On Talk of Monitoring…

Over the years as a developer and ops guy, I’ve had to be on-call a lot. Much of my hate stems from being a part of small teams having to take on monitoring for hundreds of instances without the resources of a NOC or lacking adequate monitoring/alerting software. However, since I like to set the bar high, I still believe that a team of a few admins should be all it takes to react to problems (read: it shouldn’t take a NOC). By creating a very high signal-to-noise ratio, minimal human oversight is required by the tools and everyone gets to sleep better at night.

I’ve seen attempts to have incidents automatically trigger creation of tickets. It fails because the philosophy is not in place: what should be a ticket? what should be an email? what should get auto-resolved? or what counts as a failure? It’s all about cutting out the clutter. To enable ticketing across-the-board is a bad idea; it should be enabled on a on a one-off basis per human-necessitated alert until the noise is silenced. The goal with all operations (especially as it relates to virtualized resources) should be to automate ourselves out of a job. The reality is we’ll never fully accomplish that goal (so we’ll keep our jobs). My feeling is dashboards convey status so much better than individual alerts.

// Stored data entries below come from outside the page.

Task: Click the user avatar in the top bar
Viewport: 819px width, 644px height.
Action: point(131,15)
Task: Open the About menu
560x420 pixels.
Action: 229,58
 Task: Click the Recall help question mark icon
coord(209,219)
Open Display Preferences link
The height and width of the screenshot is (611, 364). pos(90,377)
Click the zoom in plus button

Alerts should only call our attention to look at the dashboards.

The only things that should go to email or enter into tickets are issues which are directly and immediately actionable by a human.

For example, alerts that often go to humans, but generally should fix themselves:

  • Load spikes (autoscale)
  • Disk out of space due to /var/log or /tmp filling up (log rotate)
  • Process dies (monit, supervisord)
  • Instance dies (terminate, launch new one)
  • High swap (only a problem if SLA degraded, probably due to high i/o as a result)

Things that should go to humans (and could probably be tickets):

  • Replace disk in server (not disk failure, raid took care of that)
  • Resize database server
  • MySQL master failure
  • Death of any physical hardware

Here’s why I hate singular email alerts: E.g. “CRITICAL: MySQL replication has fallen behind”

Replication doesn’t slow down by itself. It’s because of any number of external factors:

  1. out of disk space
  2. high disk i/o (slow disks, too much swap usage, raid failure, mysql backup, other process)
  3. too slow disks
  4. blocked queries
  5. network connectivity/latency problems
  6. locked tables

Now, all of those things (1-6) should be monitored. If we alerted on each one, however, we would get a barrage emails for every issue (rather than a single incident). It is harder to sift through a stream of emails than it is to view a simple dashboard that shows everything that’s wrong. It’s also much harder to identify how bad a problem is if we have to visually determine severity by the rate of emails. It’s hard to on-board a new hire who has to learn how to read the SnR from emails. Knowing that something is wrong is best determined by the reduction in an SLA, which triggers an alert. That way every time we get an email, we know that a human is needed.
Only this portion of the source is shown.